Exercise objective
All records below must be written out exactly, with the pictures excluded.

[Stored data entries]
· · · · ·

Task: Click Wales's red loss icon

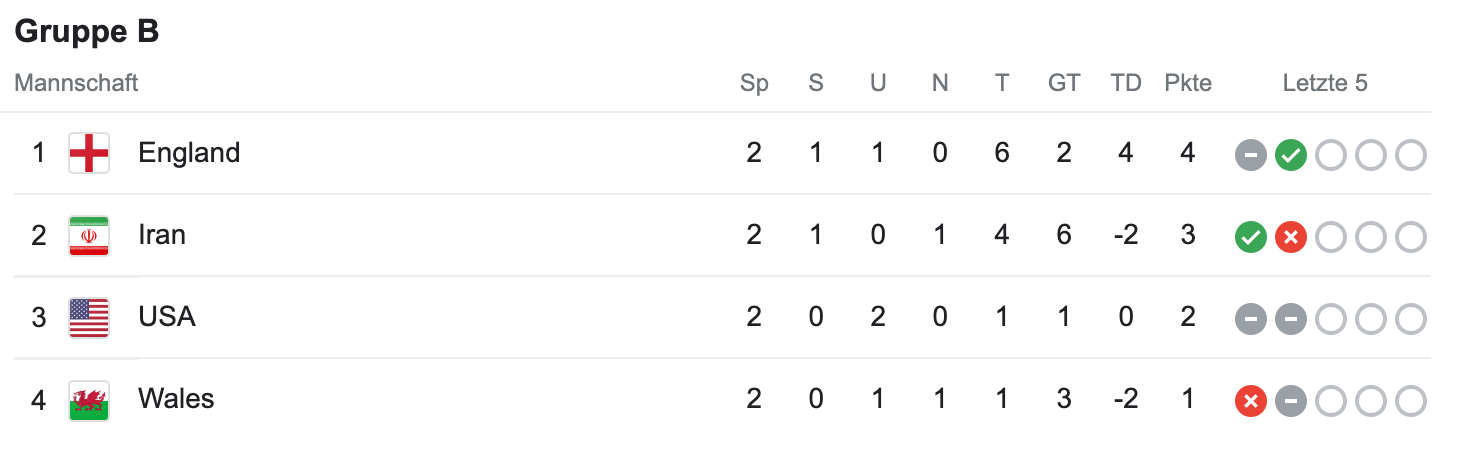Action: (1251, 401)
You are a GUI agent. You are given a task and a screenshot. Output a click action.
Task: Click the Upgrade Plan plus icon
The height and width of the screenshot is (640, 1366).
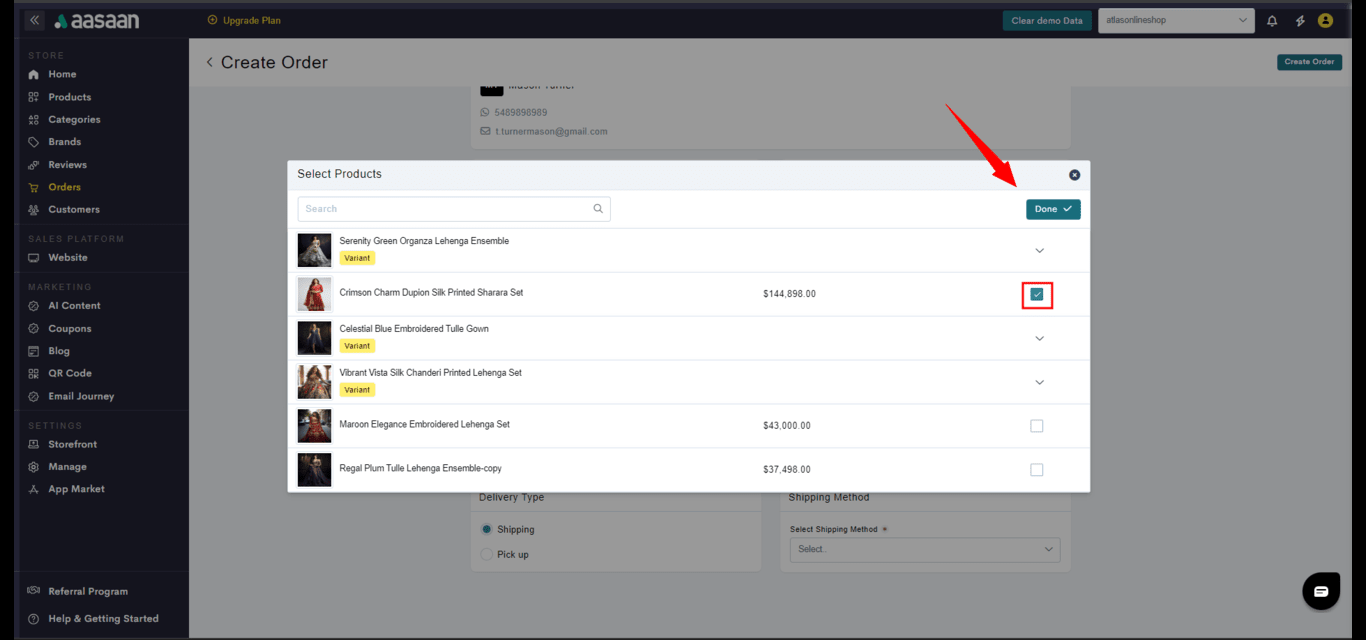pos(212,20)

· · · · ·

Problem solution
Task: Click Wales's red loss icon

Action: (1251, 401)
You are a GUI agent. You are given a task and a screenshot. Output a click action.
Task: Click the Upgrade Plan plus icon
The height and width of the screenshot is (640, 1366).
pos(212,20)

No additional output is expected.